Chinese electric vehicle (EV) startup WM Motor has filed for a pre-restructuring process, citing operational challenges caused by the pandemic, capital market sluggishness, and setbacks in gaining capital. The company plans to introduce strategic investors to support its rebirth. WM Motor's annual losses doubled to 8.2 billion yuan ($1.13 billion) over the past three years. The filing comes after failed attempts to seek a listing in Shanghai and Hong Kong. Concerns remain over consumer spending on cars amid a shaky post-COVID economic recovery.
In a separate development, US electric scooter rental company Bird has also filed for bankruptcy protection for its US assets.

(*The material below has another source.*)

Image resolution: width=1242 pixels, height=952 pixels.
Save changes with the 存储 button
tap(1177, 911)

The reorganization will involve the sale of assets and aims to position the company for long-term, sustainable growth. Bird has obtained $25 million in financing from Apollo Global Management to complete the reorganization. The company was part of a generation of scooter companies that grew quickly in the late 2010s but faced challenges as scooters frequently went outside designated areas and were involved in accidents. Bird still maintains operations in 350 cities.

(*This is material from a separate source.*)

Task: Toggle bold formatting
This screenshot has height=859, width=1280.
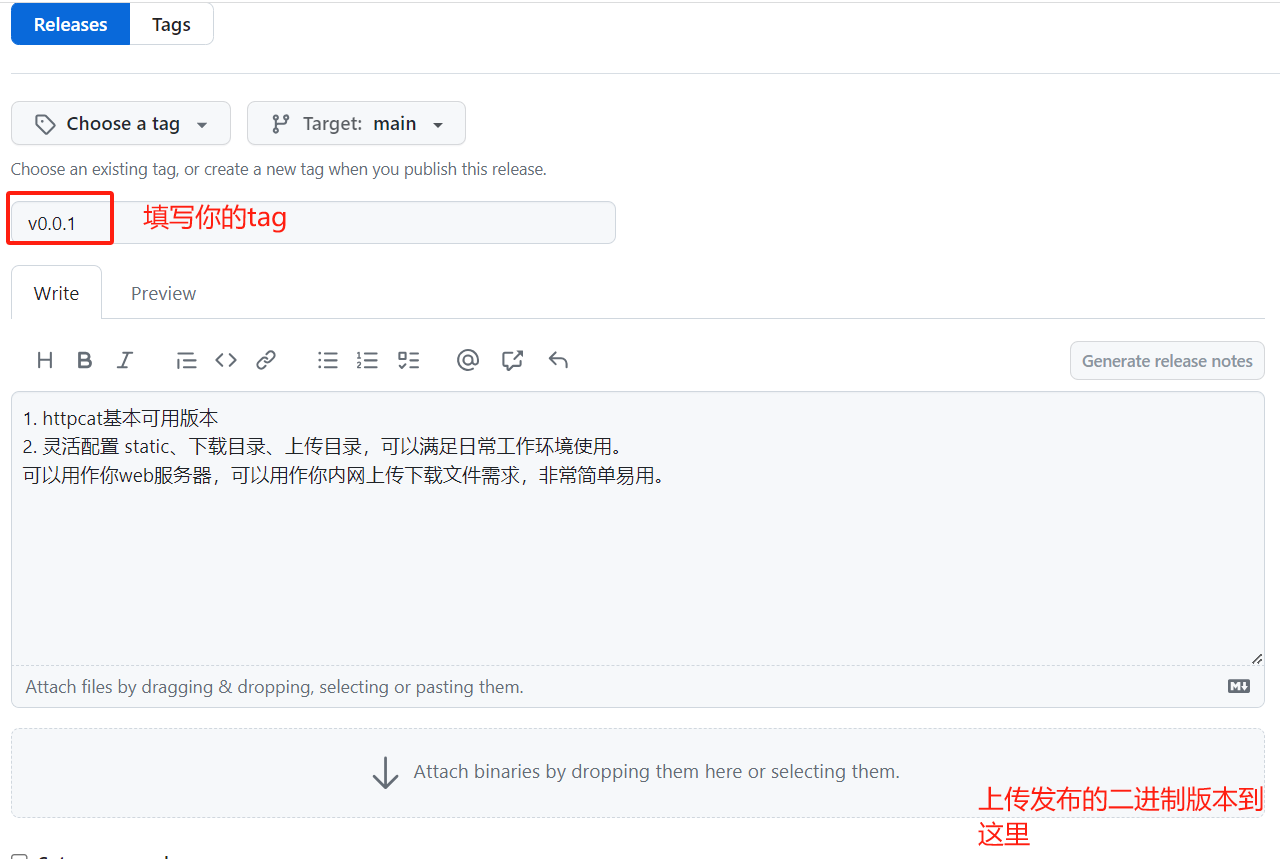Action: pos(84,360)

Additionally, Fisker Inc. has filed for Chapter 11 bankruptcy in Delaware and is in advanced talks for debtor-in-possession financing and the sale of its assets. The cash-strapped electric vehicle maker cited market and macroeconomic headwinds as the reason for its struggles. Fisker Group, the company's operating unit, made the bankruptcy filing, listing assets of around $500M-$1B and liabilities of $100M-$500M. Fisker had previously raised doubts about its ability to continue as a going concern and faced issues with its Ocean SUV, including a recall of 11,201 vehicles and an investigation by the NHTSA [b7321e51].
Electric vehicle startup Fisker is heading towards liquidation after filing for bankruptcy protection. The company does not anticipate being able to obtain financing and plans to liquidate its assets. Fisker has reached a tentative deal with a single buyer for all of its 4,300 vehicles. The company was never profitable, with about $273 million in revenue in 2023 and a net loss of $940 million.
These developments highlight the challenges faced by companies in the electric mobility sector, both in China and the United States, as they navigate operational difficulties and seek financial stability amidst changing market dynamics and regulatory concerns. Bird's bankruptcy also raises questions about the viability of the shared micromobility industry, as discussed in a recent opinion piece by Megan McArdle in The Washington Post. While valuable in terms of reducing greenhouse emissions, air pollution, traffic, and danger to pedestrians, Bird and similar companies struggle to make profits due to high capital expenditures and labor costs. The market for shared micromobility may need to consolidate to a single player to achieve sustainable profits. The current financial environment could lead to a winner-take-all market, limiting competition and potentially raising prices for users.
The ability to attract strategic investors, streamline operations, and manage debt obligations will be crucial for the survival and success of these companies in the long term.